(TRY IT): Where an entry contains a picture, omit the picture and repeat the rest exactly.

(Data excerpts):
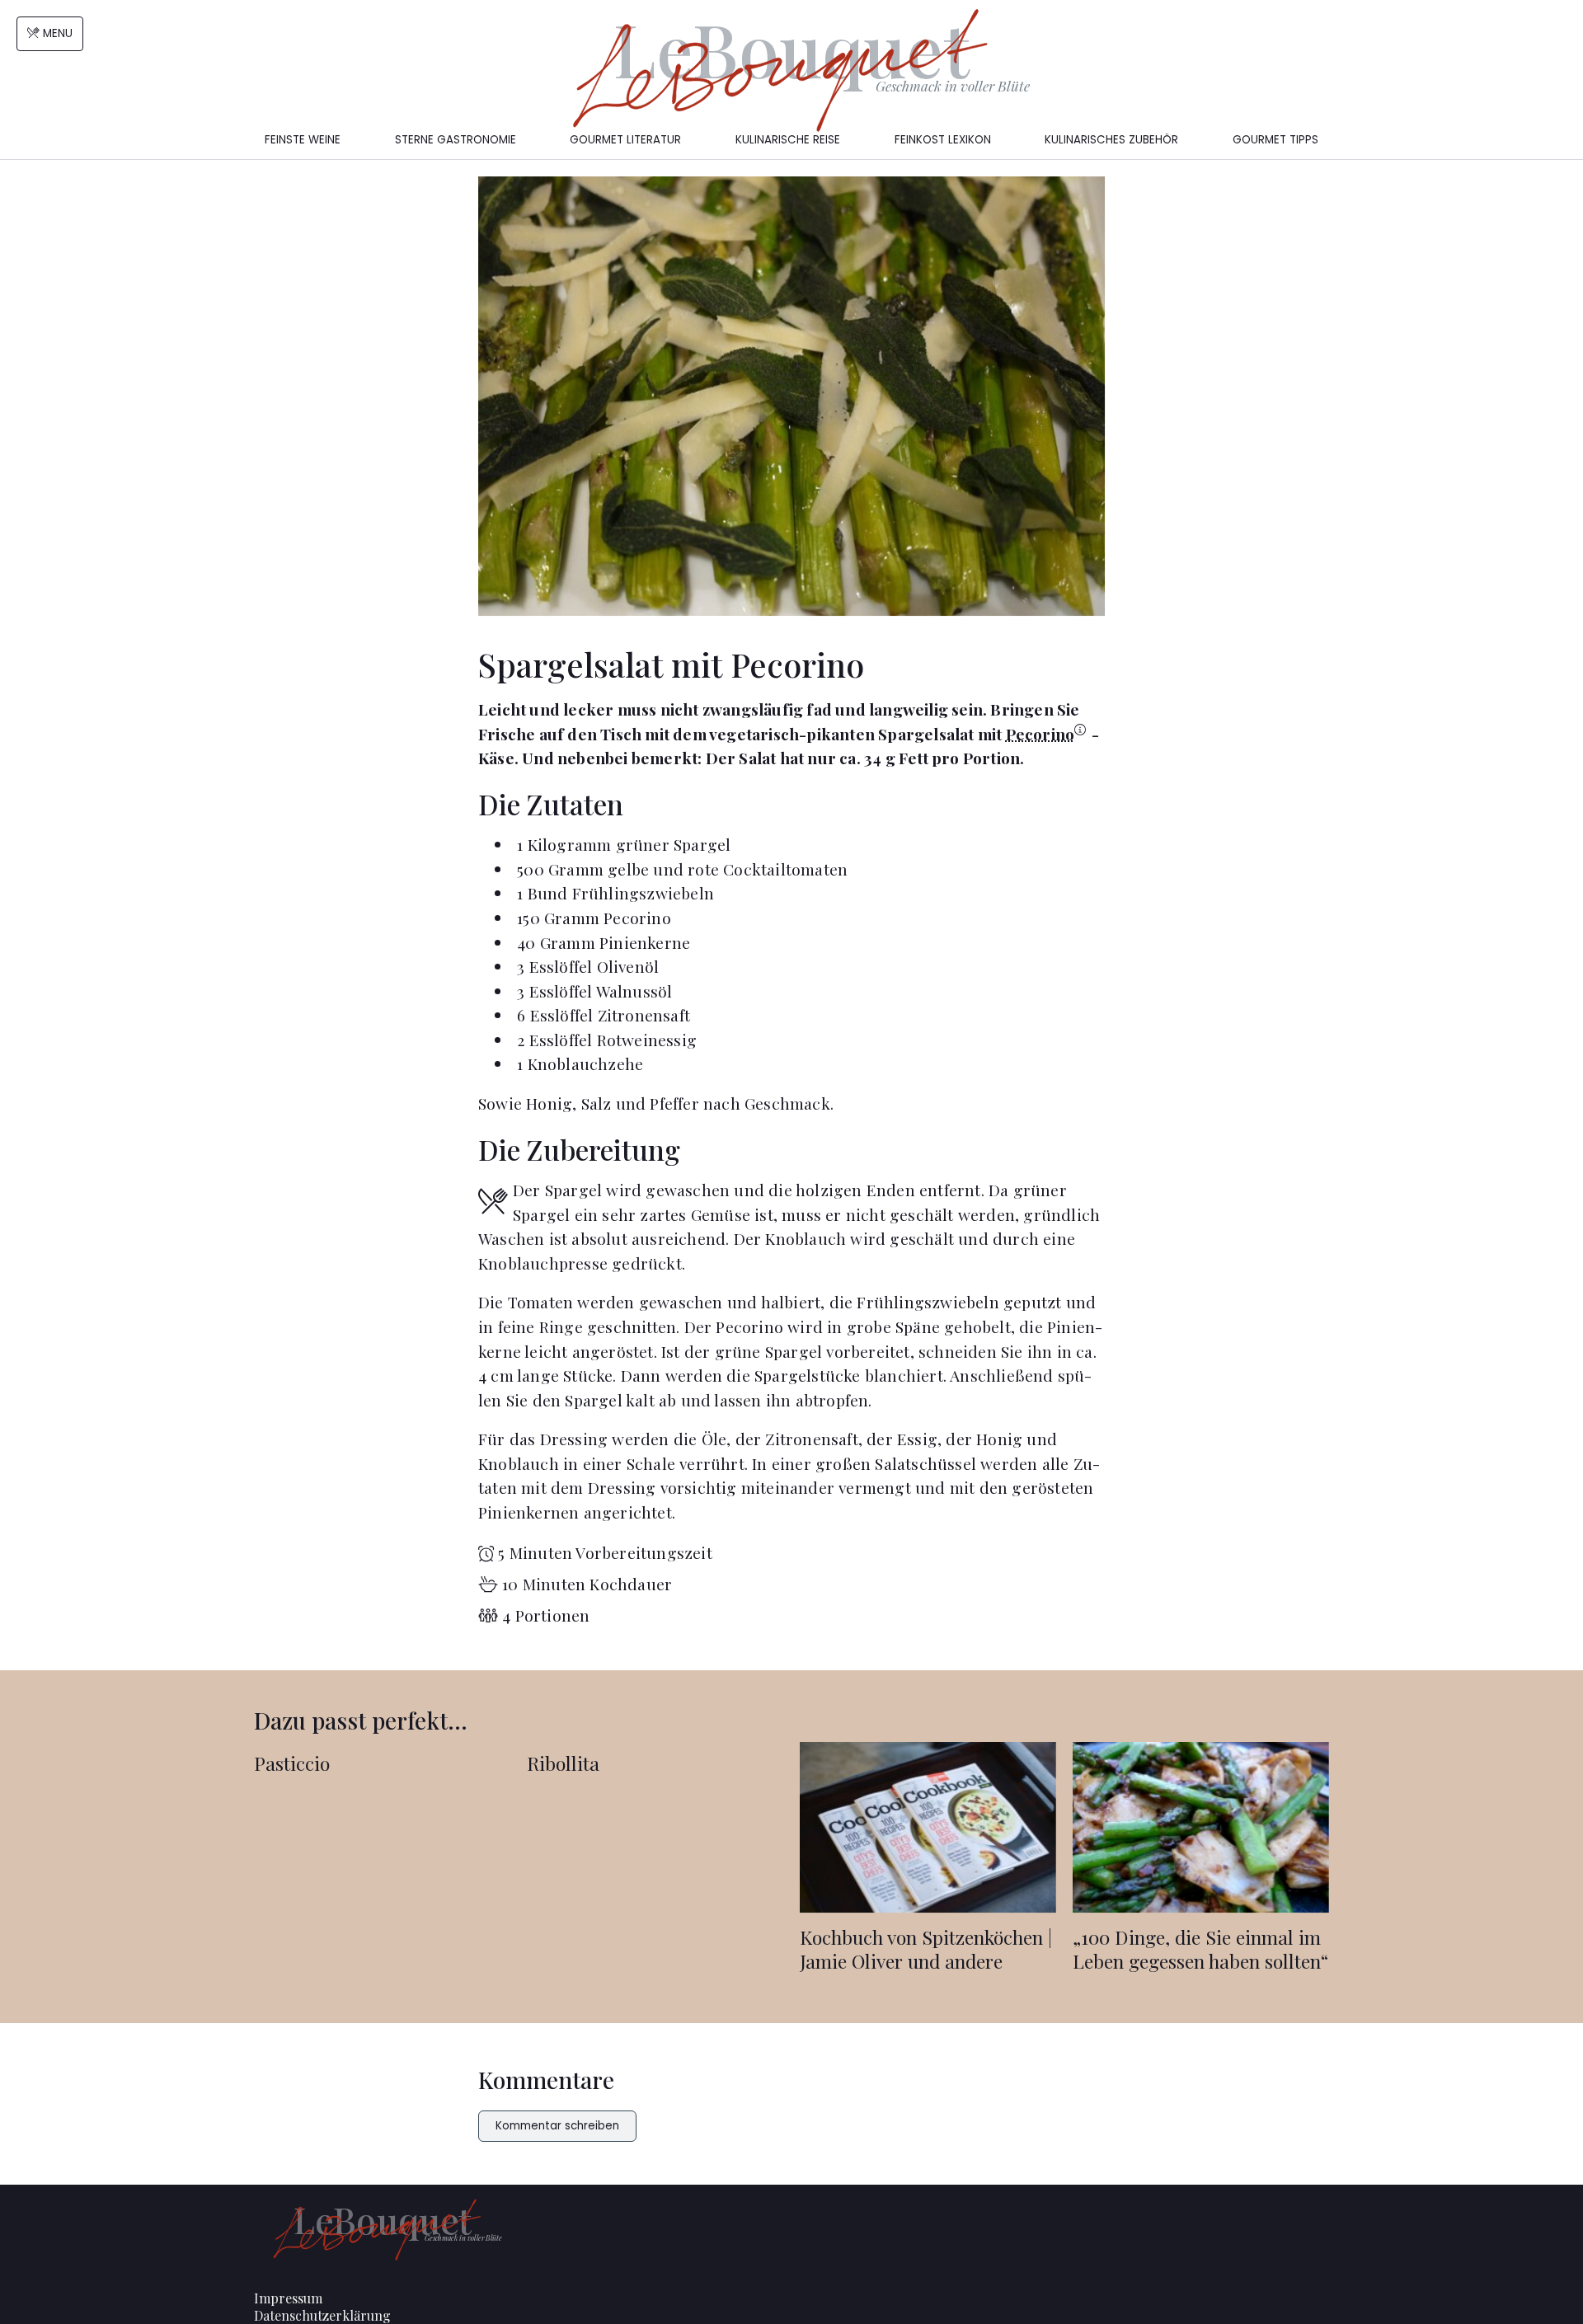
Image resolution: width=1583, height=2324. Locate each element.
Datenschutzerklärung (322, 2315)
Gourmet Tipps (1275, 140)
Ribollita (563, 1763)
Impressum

(OUTPUT OF THE TASK):
Image resolution: width=1583, height=2324. Locate each element.
Datenschutzerklärung (322, 2315)
Gourmet Tipps (1275, 140)
Ribollita (563, 1763)
Impressum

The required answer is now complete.